── THE RECORDS

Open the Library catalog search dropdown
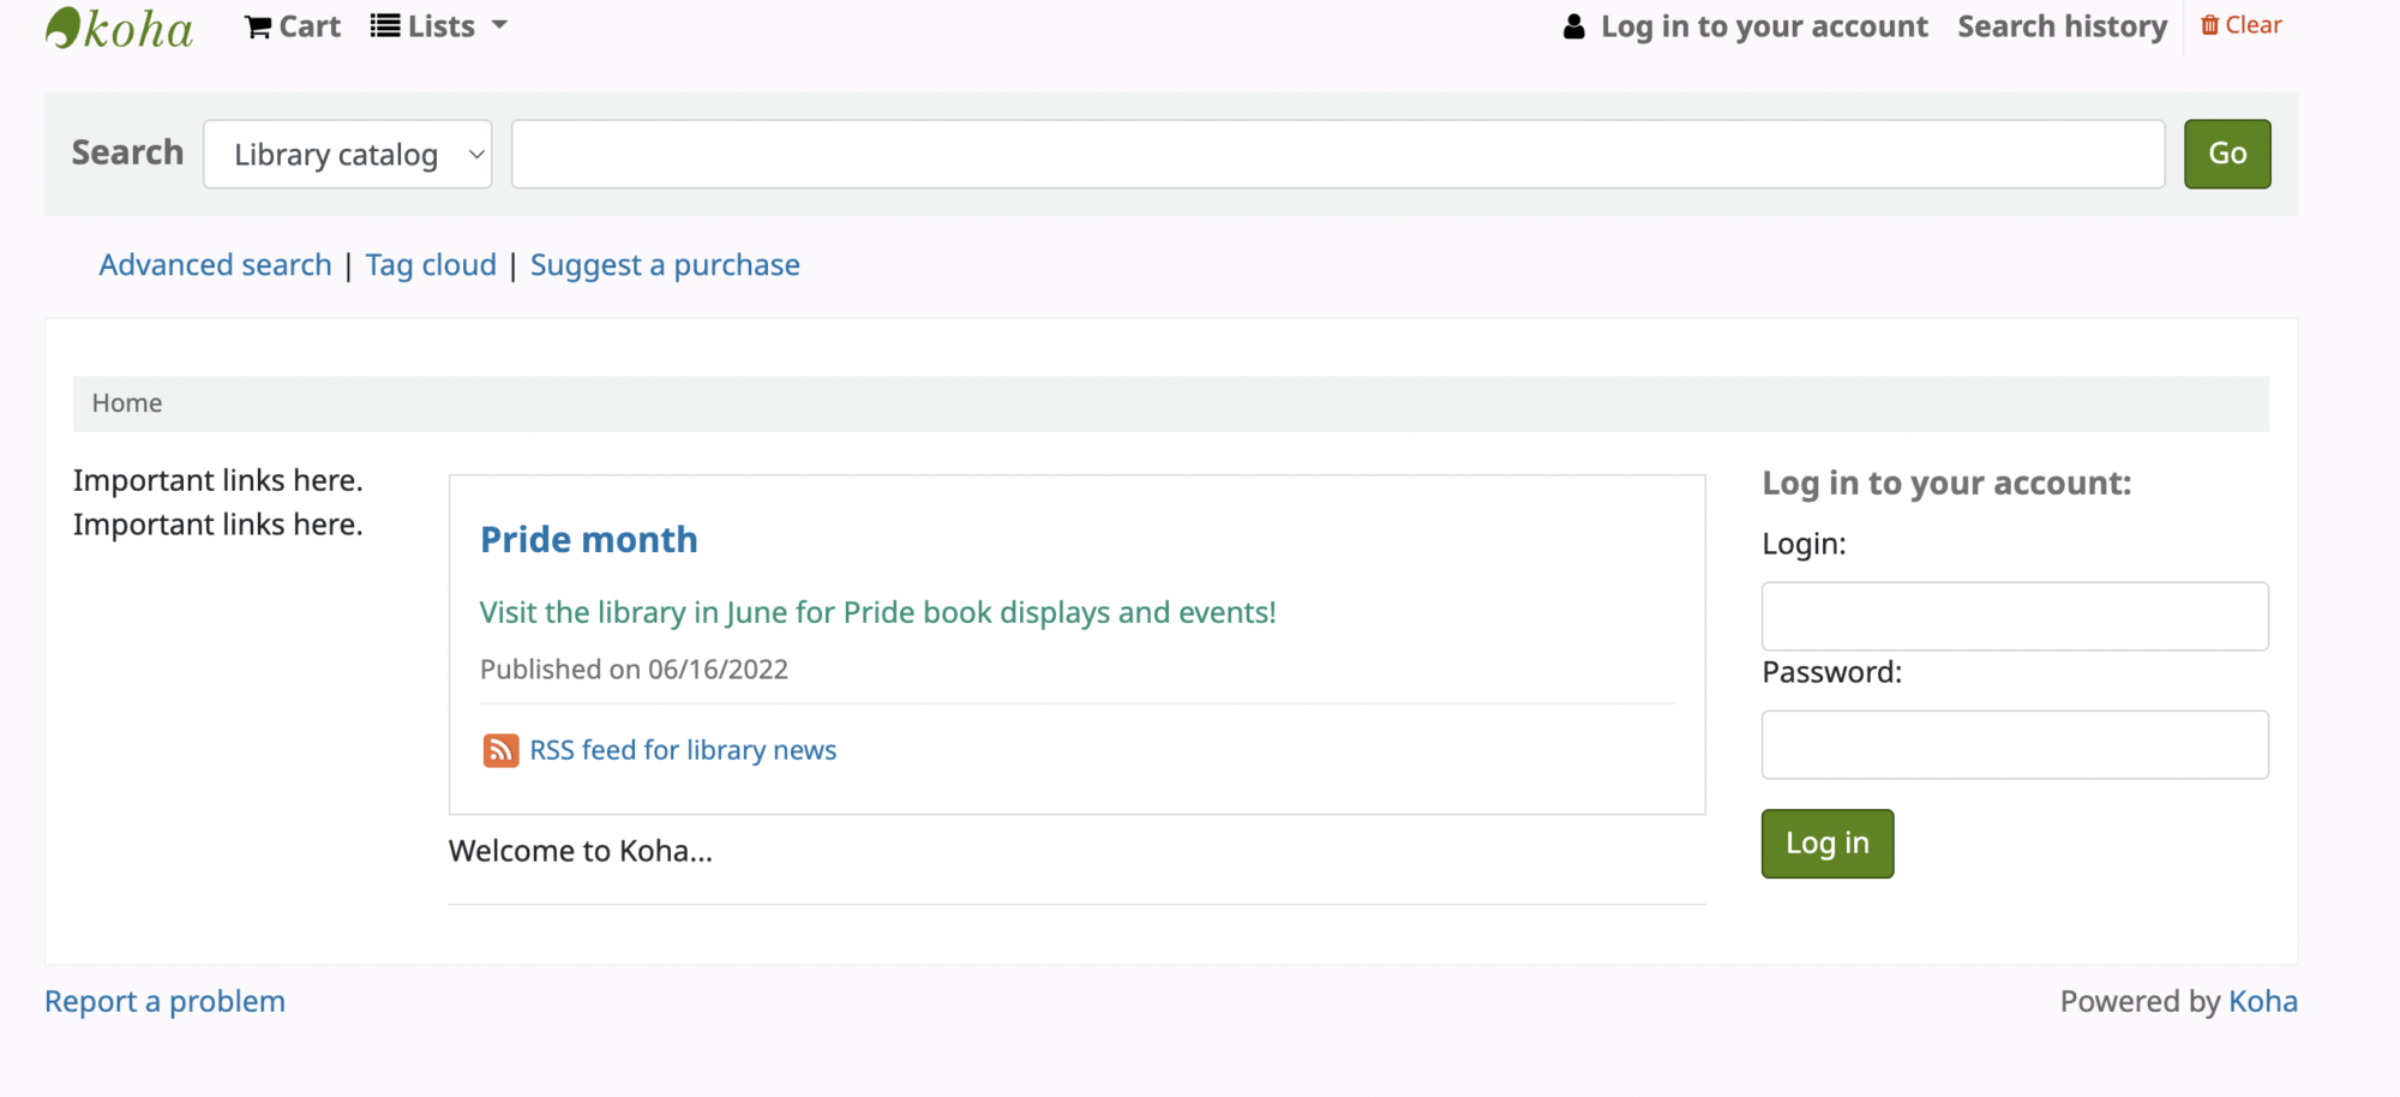Screen dimensions: 2400x1097 [347, 154]
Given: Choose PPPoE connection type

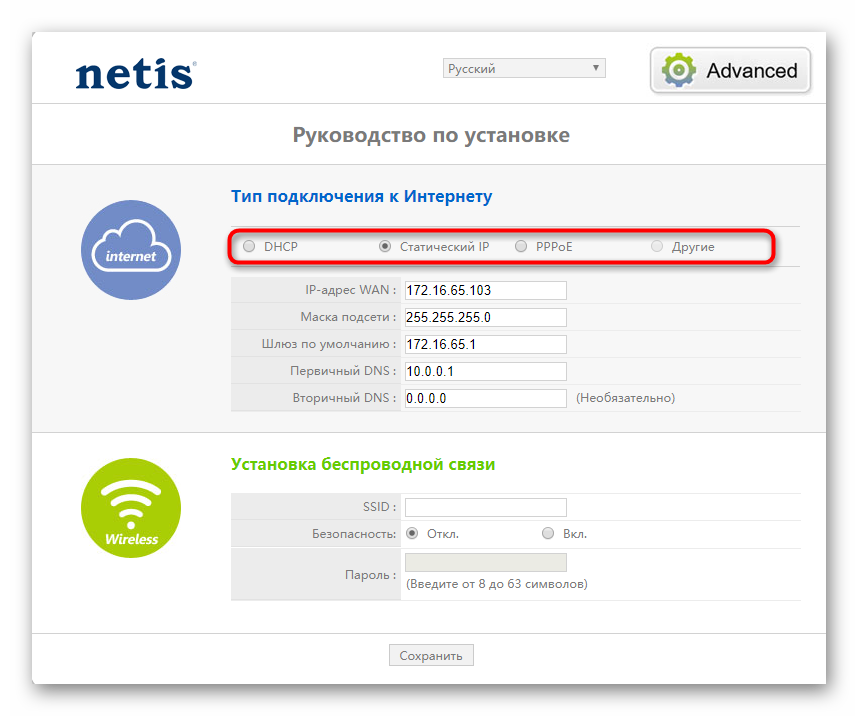Looking at the screenshot, I should pyautogui.click(x=521, y=246).
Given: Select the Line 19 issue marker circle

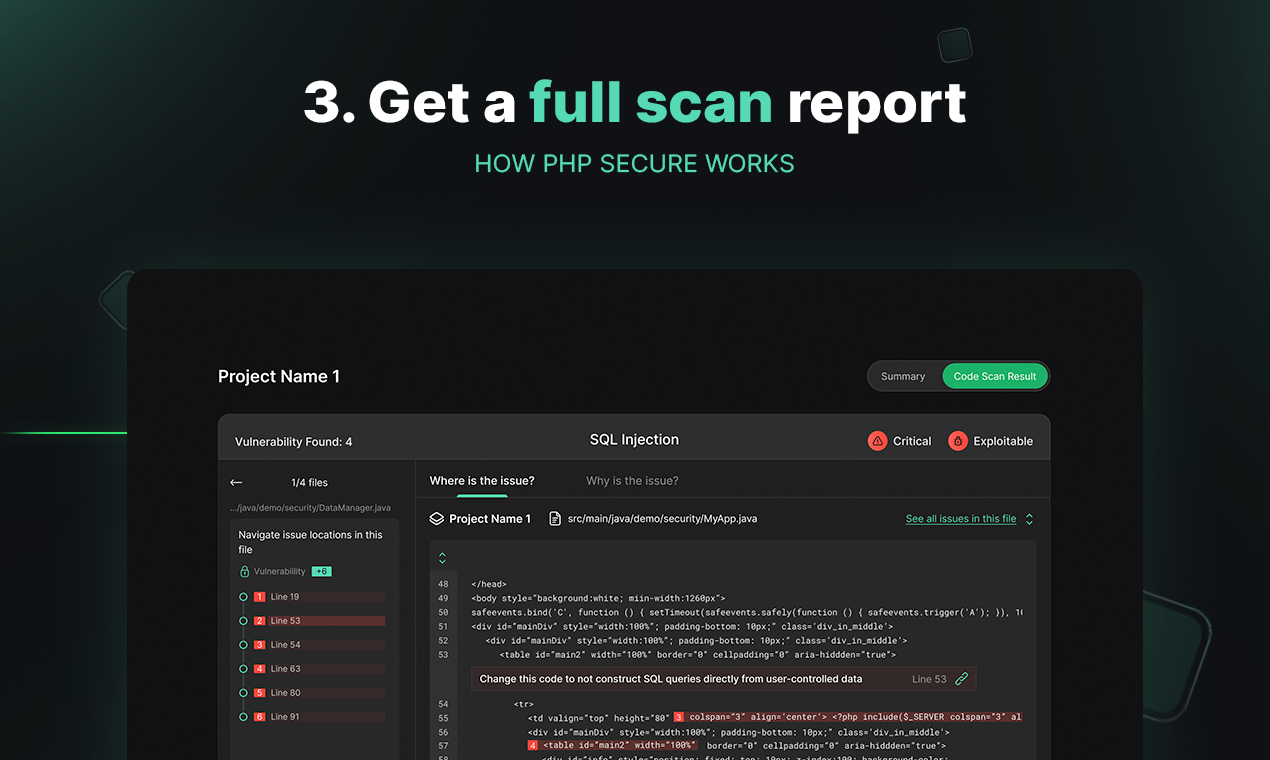Looking at the screenshot, I should [241, 596].
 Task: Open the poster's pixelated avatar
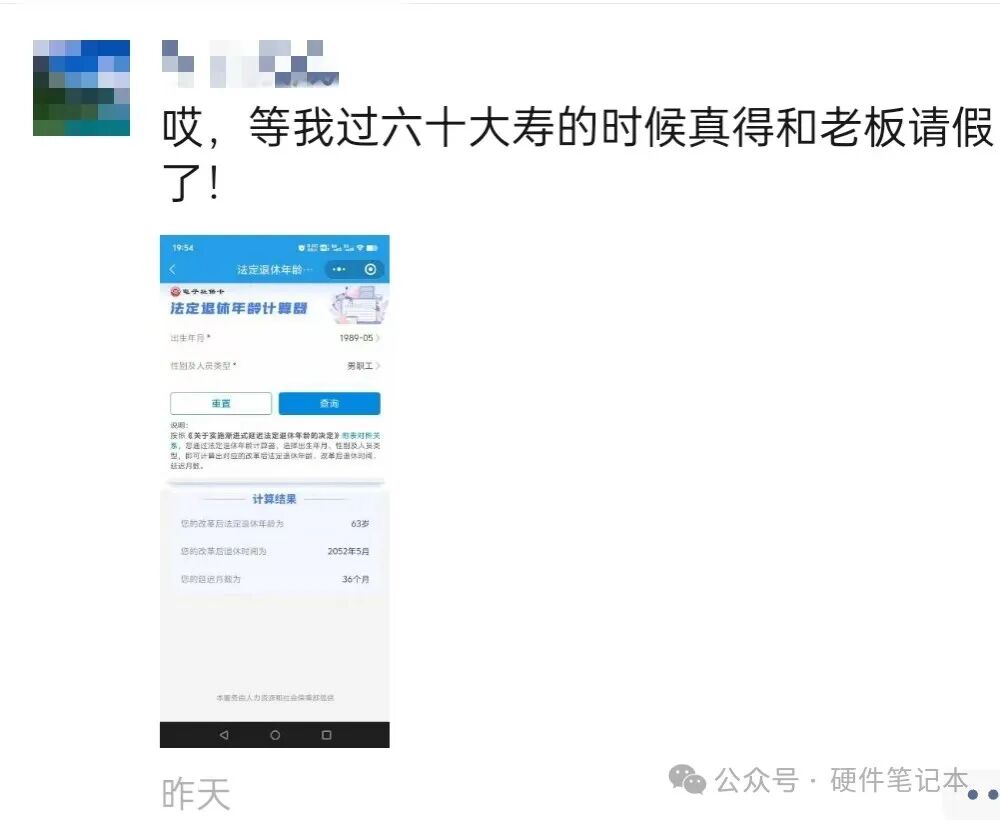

────

* WHAT TO WORK ON: Copy the lines above word for word, all of them, and leave out the pictures.

* EXERCISE SOLUTION:
Open the Library catalog search dropdown
Screen dimensions: 2400x1097 [347, 154]
Given: Choose PPPoE connection type

Looking at the screenshot, I should pyautogui.click(x=521, y=246).
Given: Select the Line 19 issue marker circle

Looking at the screenshot, I should [241, 596].
 Task: Open the poster's pixelated avatar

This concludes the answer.